TSMC plans to increase 5nm chip shipments in 3Q22

In the early days of TSMC’s N5 process node, Apple took most of the production capacity. However, as more and more companies place orders at this process node and the manufacturing process technology gradually matures, TSMC has correspondingly increased the output of 4nm and 5nm chips.
TSMC chip supply shortage
According to DigiTimes, a semiconductor equipment supplier revealed that TSMC is expected to increase the wafer output of the N5 process node from the current 120,000 wafers per month to 150,000 wafers per month in the third quarter of 2022, an increase of 25% to meet future needs. Order demand from companies like AMD, Nvidia, and MediaTek

TSMC’s N5 process node includes ordinary N5, performance-enhanced N5P, derivative N4, N4P, N4X, and NVIDIA’s customized N4 processes. Customers can choose from a lot of processes.
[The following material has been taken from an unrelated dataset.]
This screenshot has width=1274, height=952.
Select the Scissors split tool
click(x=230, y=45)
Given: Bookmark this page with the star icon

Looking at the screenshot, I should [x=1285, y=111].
At present, Apple uses N5 and N5P processes for chips such as the M1 series and A14/A15 Bionic. It is expected that A16 Bionic will use N4 or N4P processes. MediaTek’s Dimensity 9000 uses the N4 process, while the Dimensity 8100/8000 uses the N5 process. NVIDIA’s latest Hopper architecture GPU uses a custom N4 process, followed by the consumer-grade Ada Lovelace architecture GPU. This year, AMD’s Zen 4-based CPU and RDNA 3-based GPU will also use TSMC’s N5 process node.

Both Nvidia and AMD have spent billions of dollars to make sure they can get the chips they need next at TSMC. In addition, TSMC plans to mass-produce the N3 process node in the second half of 2022, with Apple as the first customer, followed by Intel. The first 3nm chips are expected to ship in 2023, not seen in 2022.